Prior comments may be found here: https://news.ycombinator.com/from?site=beginners.re

I'd recommend also radare2 book[1] and radare2 explorations book[2] for learning how to reverse using radare2 framework/toolset.

[1] https://radare.gitbooks.io/radare2book/content/introduction/...

[2] https://monosource.gitbooks.io/radare2-explorations/content/...

Direct link to the github repo since the author seeks translators/all sorts of help and it's probably easiest to use a pull request: https://github.com/dennis714/RE-for-beginners

A great course with a lot of materials is "Modern Binary Exploitation"[1], also available on github[2].

[1] http://security.cs.rpi.edu/courses/binexp-spring2015/

[2] https://github.com/RPISEC/MBE

Any comments on the book? As quite time investment in so many pages. Anything better for Linux Reverse Engineering ?

It's a big book, so have only skimmed through, but it seems very good, well researched and useful.

Most of the book is applicable regardless of what the OS is, as it seems to teach you the fundamentals of reading ASM and recognising code patterns in binaries. It even has a full chapter in OS-specific reversing.

Maybe you could also read the comments from the previous thread for this book posted here, on hacker news: https://news.ycombinator.com/item?id=10812055

It certainly worth a time I've spent to read it, even if I'm not a beginner. There are parts, that will be useful for a reverse engineer of every level.

I have links to a few resources, mail me at this id


I really like that you don't jump too quickly into the denser stuff without defining things (e.g. pointers) along the way.

1000 pages !!! That's too much for learning. Maybe to use as a guide.

Looks very interesting, I will definitely read this. Is there an epub version of this anywhere?

Perhaps this is a bit off topic, but why do so many people prefer PDF to Epub, even though Epub seems so much more superior with features like text zoom?

PDFs are exact representations of the page as the author intended, EPUBs are not. I generally find PDF far superior for nonfiction because it often has diagrams, pop out sections, etc. EPUB is fine for novels.

I'd rather not have the diagrams as the author intended, but more like my device intends. PDFs are great if you need a digitalized representation of paper. Epubs are great if you want a website structured like a book, which is exactly what you want most of the time when you have an e-reader. I'd prefer not seeing diagrams as the author intended to not being able to scale the font.

It's a tragedy that PDF to Epub conversion is generally not that good, I really wish more publishers (and selfpublishing authors!) would consider selling epubs as well.

PDFs don't really work on my kindle.

A lot of people don't like reading technical material on e-readers where the structure of the content can be manipulated and diagrams altered, so they prefer PDFs to keep that formatting intact.

I think the biggest problem is why ereaders don't have proper support for PDF.

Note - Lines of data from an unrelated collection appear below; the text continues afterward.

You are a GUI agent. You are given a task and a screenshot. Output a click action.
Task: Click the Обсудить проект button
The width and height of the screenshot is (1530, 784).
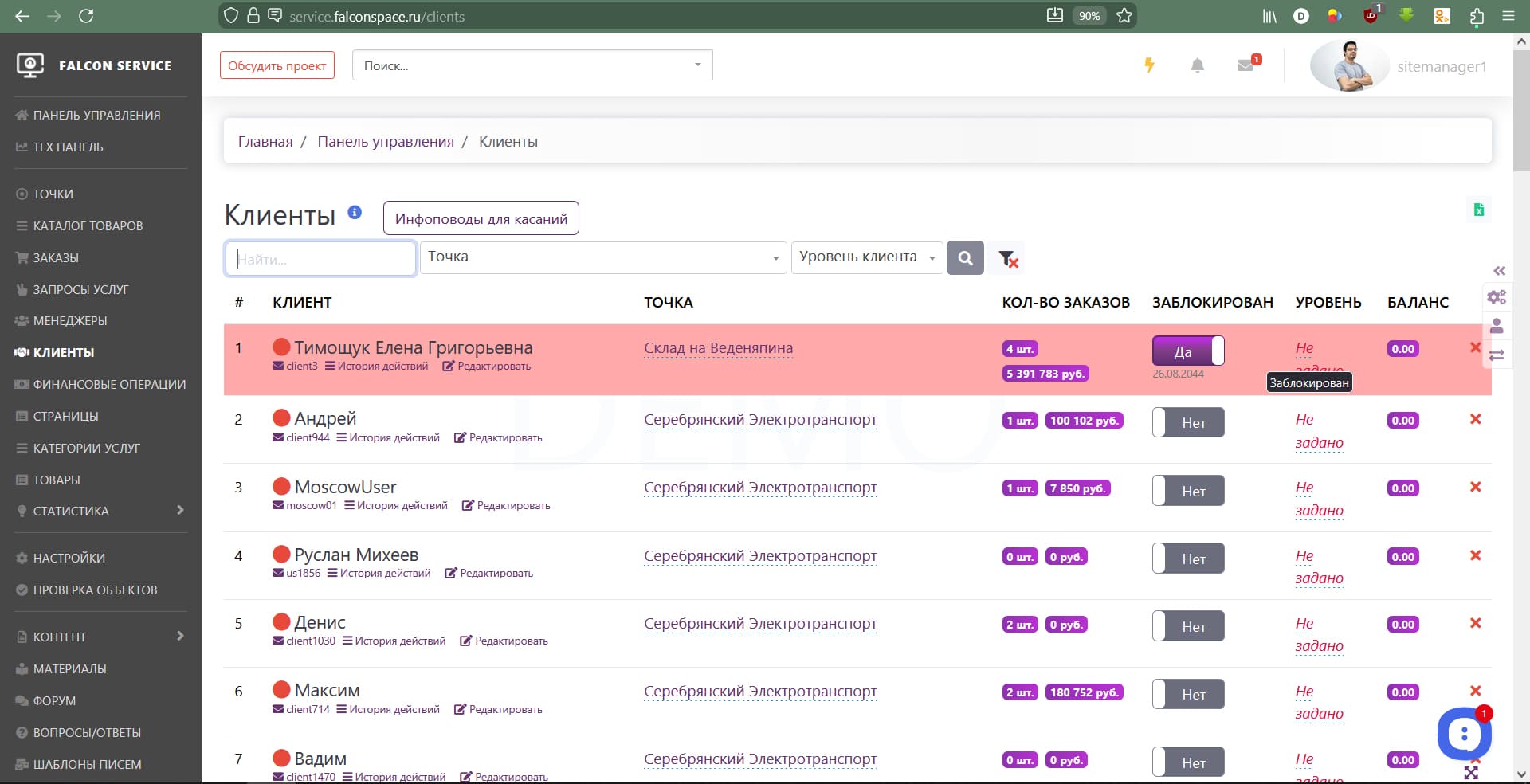click(277, 65)
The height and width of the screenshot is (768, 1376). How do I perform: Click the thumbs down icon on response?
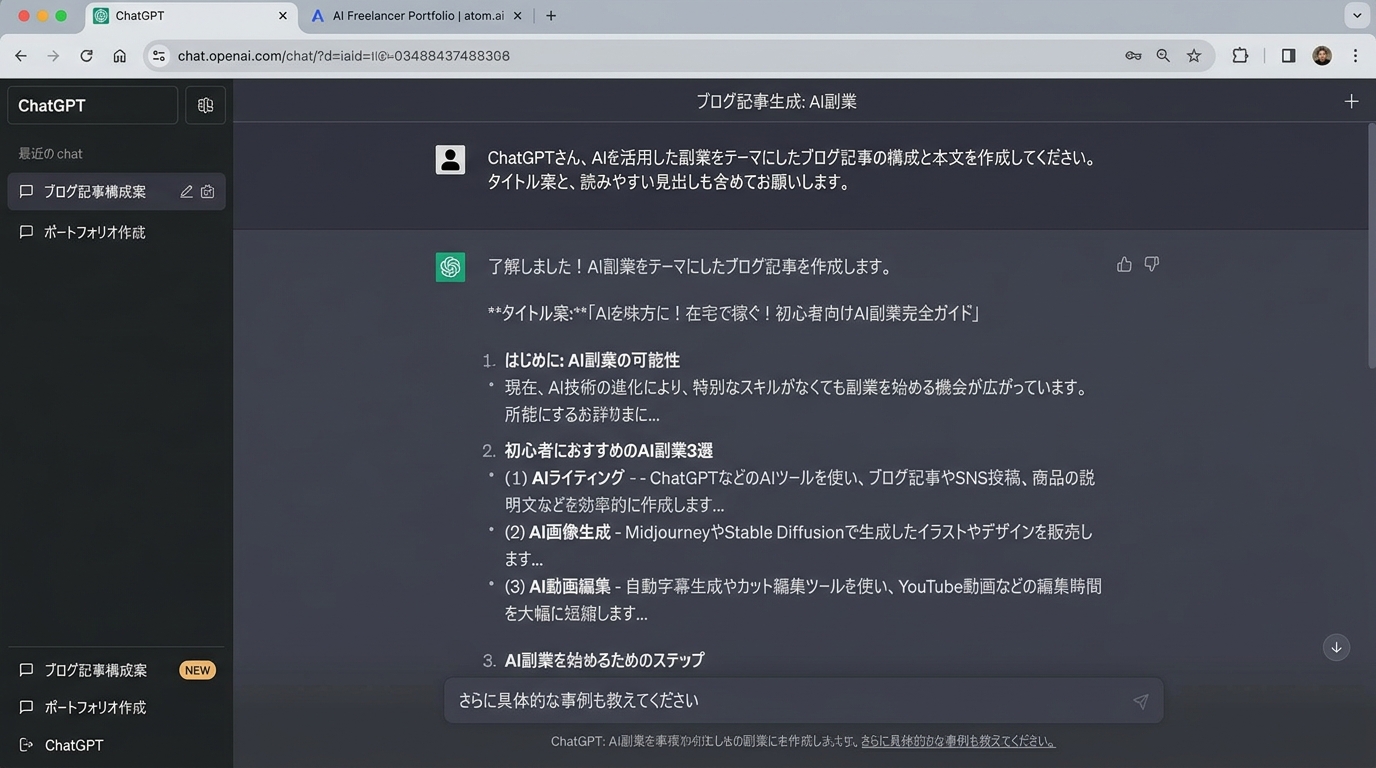pos(1152,264)
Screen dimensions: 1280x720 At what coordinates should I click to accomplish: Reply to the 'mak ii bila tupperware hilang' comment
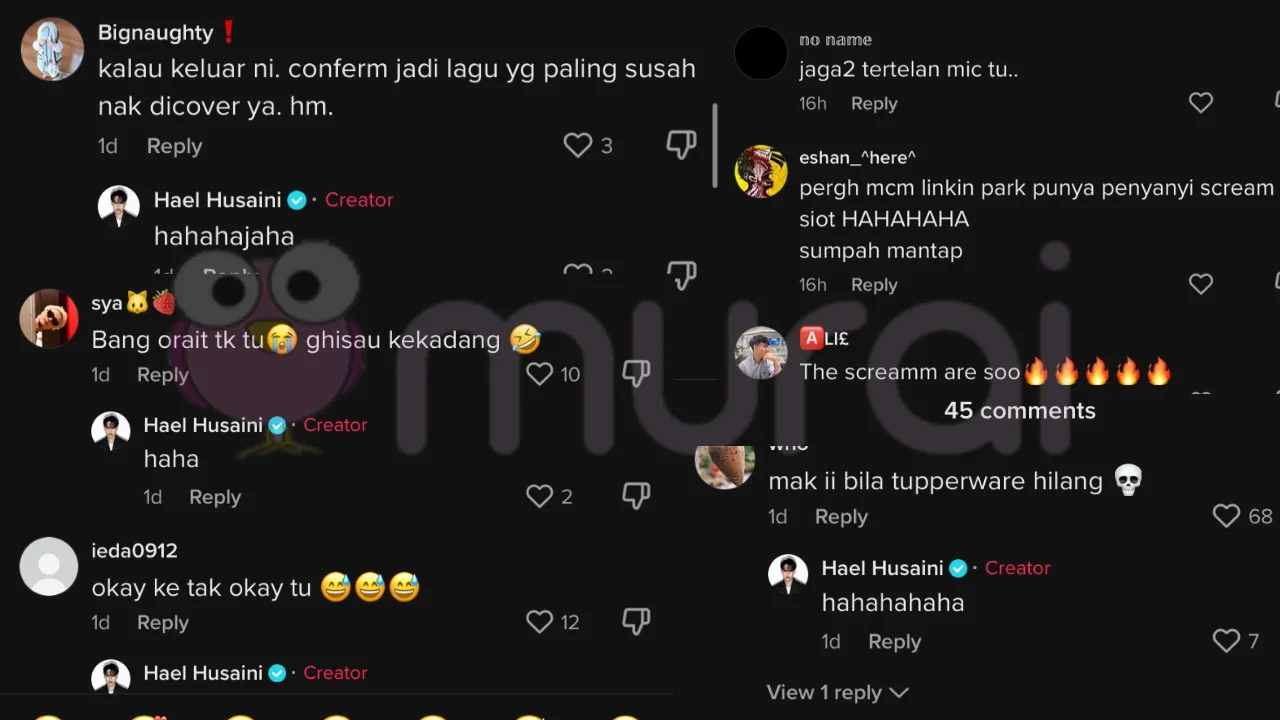click(841, 517)
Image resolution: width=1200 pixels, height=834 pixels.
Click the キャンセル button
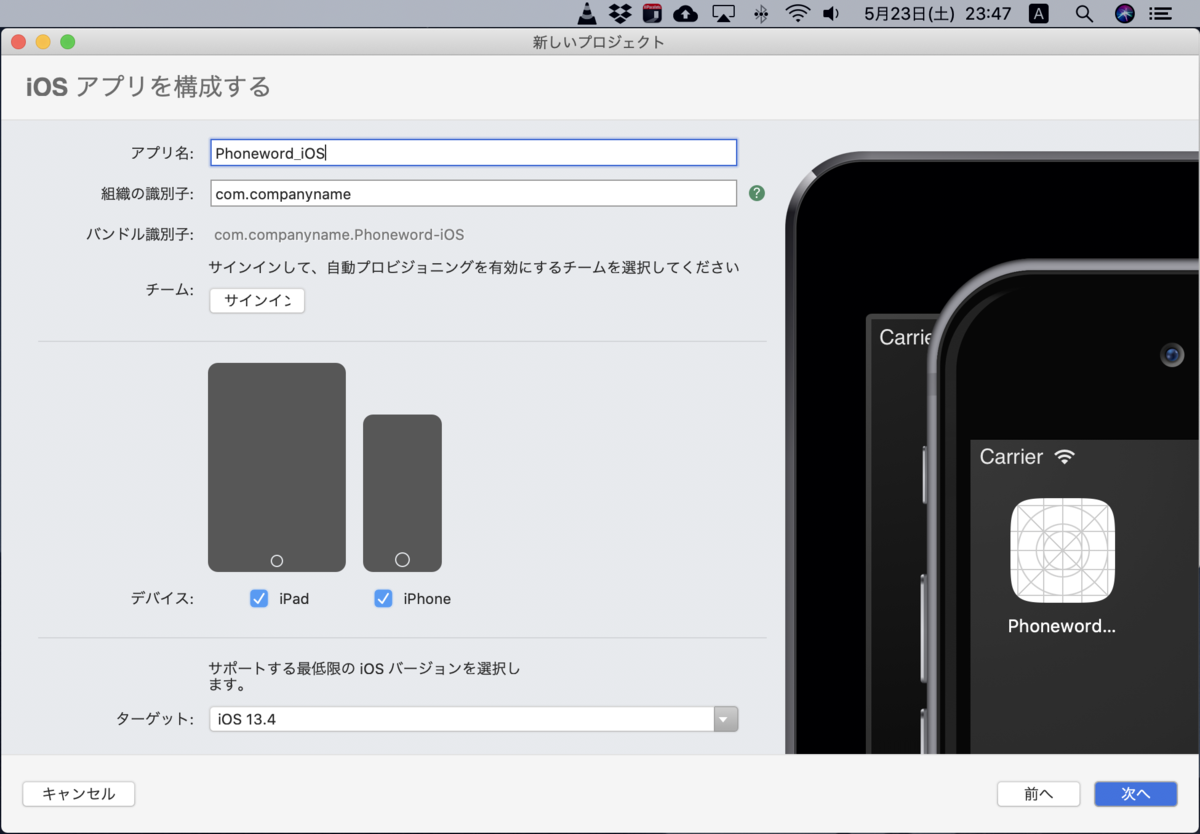(x=78, y=793)
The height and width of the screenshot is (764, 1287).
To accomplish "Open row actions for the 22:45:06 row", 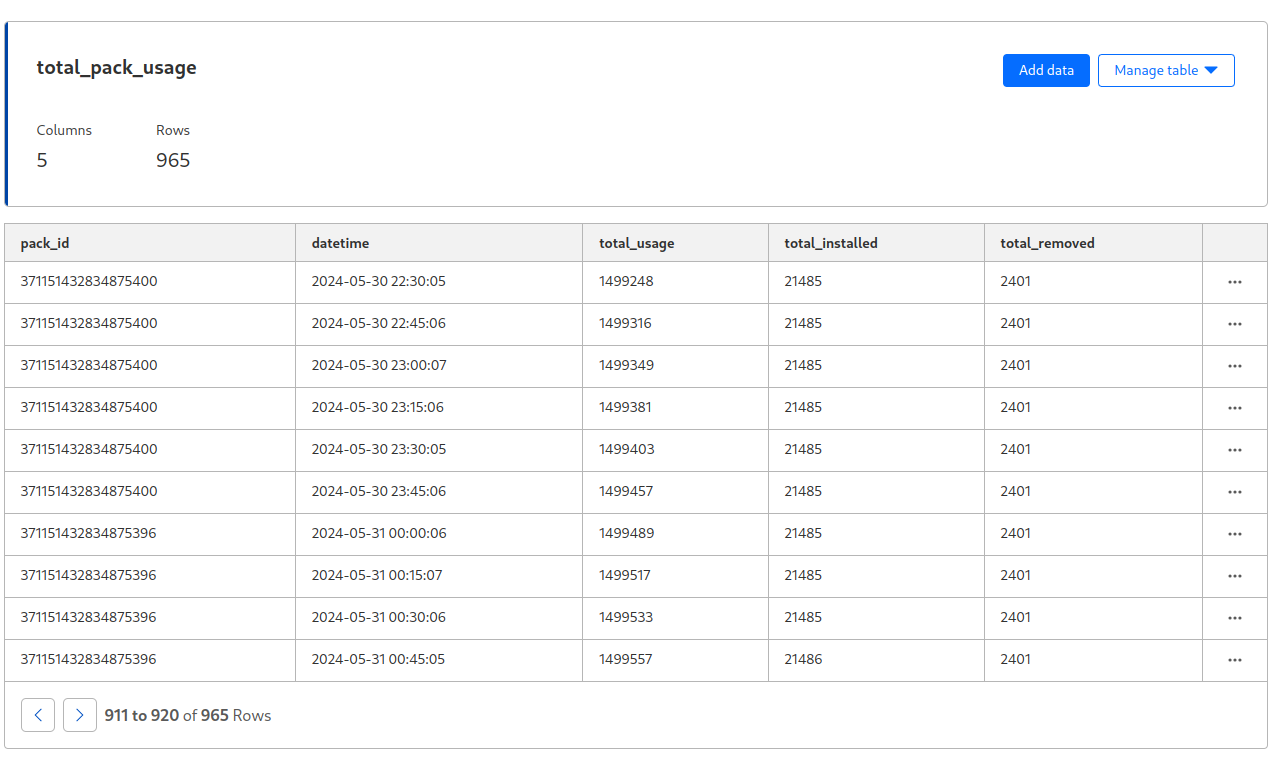I will coord(1234,324).
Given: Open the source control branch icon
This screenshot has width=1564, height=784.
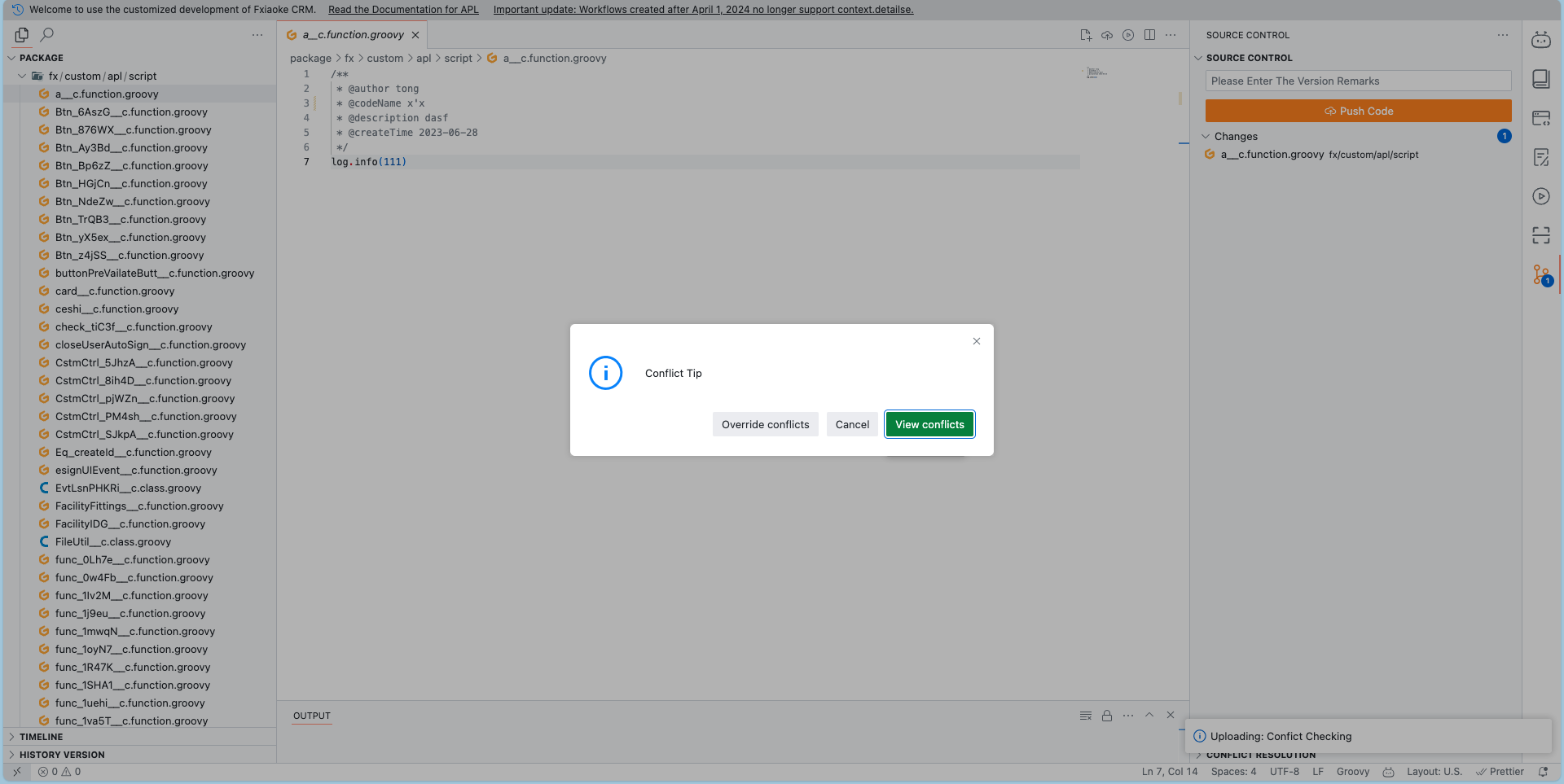Looking at the screenshot, I should tap(1540, 275).
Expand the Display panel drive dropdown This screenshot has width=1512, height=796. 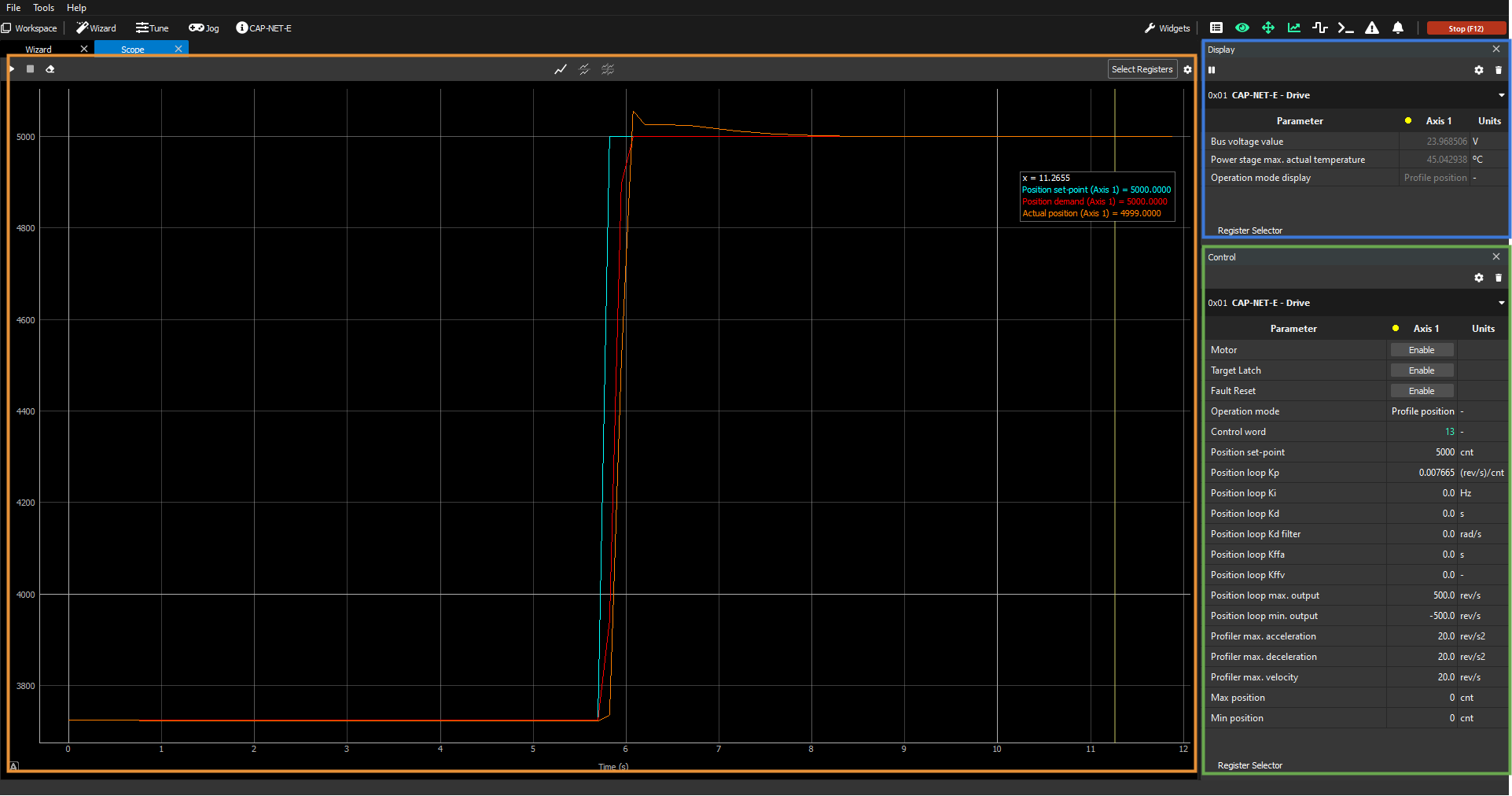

At least I am yet to find one that can handle PDFs as easy as epub/mobi.

Somehow I suspect it is related with royalties to Adobe.

Well iPad - iBooks have a proper PDF support isn't that enough?

No, because it isn't e-ink.

Reading standard screens is impossible in full daylight and also leads to sore eyes.

That may have been true five years ago, but it isn't really true today. It's been a really long time since I've had to cover my phone to read something on it, or needed to go inside. Screens have definitely gotten better in the "reading in the daylight" category. But E-Ink hasn't gotten much better in the "reading in the dark" category.

Never owned an iDevice and never will.

That's usually the case, but I was pleasantly surprised to read this book on my Kindle. The A5 format is quite readable, if you don't mind some of the tiny font size (I actually like it).

neither do epubs..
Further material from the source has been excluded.